Волнуя сломанный рояль, гремит Кубацкий Анатолий».

Но дальше Плятт говорит о том, что позднее вы с ним оказались в центре неприятного инцидента и ушли из театра. Плятт через год вернулся, а вы нет.

— Это слишком волнительное и серьезное для меня событие. Плятт исказил факты, он не сказал правду, а это меня очень огорчило. Он писал воспоминания в последний год своей жизни, а мы с ним никогда не вспоминали о событиях 1932 года. Казалось бы, всего лишь стенгазета в коллективе в тридцать человек, но случились очень волнительные события.

Когда мы открыли сезон 1931 года в новом помещении, возникла острая необходимость пополнить труппу. Предполагалось, что помощники Завадского займутся поисками молодых актеров, причем таких, которые согласились бы работать за нашу небольшую зарплату и, к тому же, подходили театру. Вопрос стоял очень остро, так как, не решив его, мы не могли начать новый сезон. Время шло. И вдруг Завадский заявляет, что собирается на месяц к Черному морю. Вы сами понимаете, что пополнение труппы — основная задача художественного руководителя, все зависит от него. И вдруг это сваливалось на наши плечи. Что ж, хозяин-барин.

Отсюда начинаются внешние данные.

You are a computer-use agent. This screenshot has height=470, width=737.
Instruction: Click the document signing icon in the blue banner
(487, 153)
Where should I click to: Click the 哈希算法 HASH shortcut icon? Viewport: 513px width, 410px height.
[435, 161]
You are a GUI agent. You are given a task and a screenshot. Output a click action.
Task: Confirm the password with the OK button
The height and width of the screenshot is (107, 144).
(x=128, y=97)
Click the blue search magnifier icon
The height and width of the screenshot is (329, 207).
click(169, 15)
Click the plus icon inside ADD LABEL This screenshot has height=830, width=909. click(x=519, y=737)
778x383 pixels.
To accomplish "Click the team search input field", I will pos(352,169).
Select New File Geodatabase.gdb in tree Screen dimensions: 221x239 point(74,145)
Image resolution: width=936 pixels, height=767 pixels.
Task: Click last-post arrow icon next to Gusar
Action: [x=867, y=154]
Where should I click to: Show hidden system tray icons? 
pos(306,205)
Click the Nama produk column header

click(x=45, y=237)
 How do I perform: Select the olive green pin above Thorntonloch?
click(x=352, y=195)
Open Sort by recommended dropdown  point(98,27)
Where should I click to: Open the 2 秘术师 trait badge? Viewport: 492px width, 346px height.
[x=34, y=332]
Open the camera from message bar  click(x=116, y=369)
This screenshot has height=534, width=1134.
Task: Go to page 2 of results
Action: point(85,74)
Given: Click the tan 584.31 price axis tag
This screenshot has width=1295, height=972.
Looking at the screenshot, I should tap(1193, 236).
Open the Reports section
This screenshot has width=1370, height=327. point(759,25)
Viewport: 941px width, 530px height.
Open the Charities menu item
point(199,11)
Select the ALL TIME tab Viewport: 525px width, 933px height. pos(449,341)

Завадский уехал. Но неожиданно в стенах студии возникла группа неизвестных нам людей, довольно свободно чувствующих себя среди нас. Никто их не знает, никто ничего не понимает. Оказалось, что это наши новые актеры. Кем они приглашены? Мы с Пляттом пошли к директору за объяснениями. А директор у нас тоже был новый, Артур Григорьевич Орлов — работник Киевского Посредрабиса. Он нам рассказал, что Завадский перед отъездом пришел к нему с просьбой пригласить на свой взгляд человек шесть-семь актеров, и чем быстрее — тем лучше. Что он и сделал. И «всего делов»!

Вся эта ситуация и легла в основу статьи, которую мы написали для стенгазеты. Никого она особо не взволновала — все же все понимали и присутствовали при этих событиях. Но вот возвращается Завадский. Он читает статью. Он взбешен. Он чувствует, что «пойман с поличным» при совершении неблагоприятного поступка и решает тут же, немедленно избавиться от нас. Секретарша списывает копию с этой статьи, и Завадский идет с ней в Мособлрабис, которым руководил тогда некто Городинский. Завадский выкладывает ему ультиматум: «Либо я, либо авторы этой статьи. Вместе мы существовать не можем». Городинский заверяет сделать все необходимое, чтобы создать Мастеру условия для спокойной работы. Он созывает общее собрание студийцев, произносит разгромную политизированную речь, призывает всех высказываться. Желающих было немного — человека два, жаждущих угодить Завадскому, и кто-то из недавно приглашенных. В заключении собрания Городинский от имени Мособлрабиса выносит решение — Плятта и Кубацкого из театра уволить, из профсоюза исключить и поставить вопрос о лишении паспортов.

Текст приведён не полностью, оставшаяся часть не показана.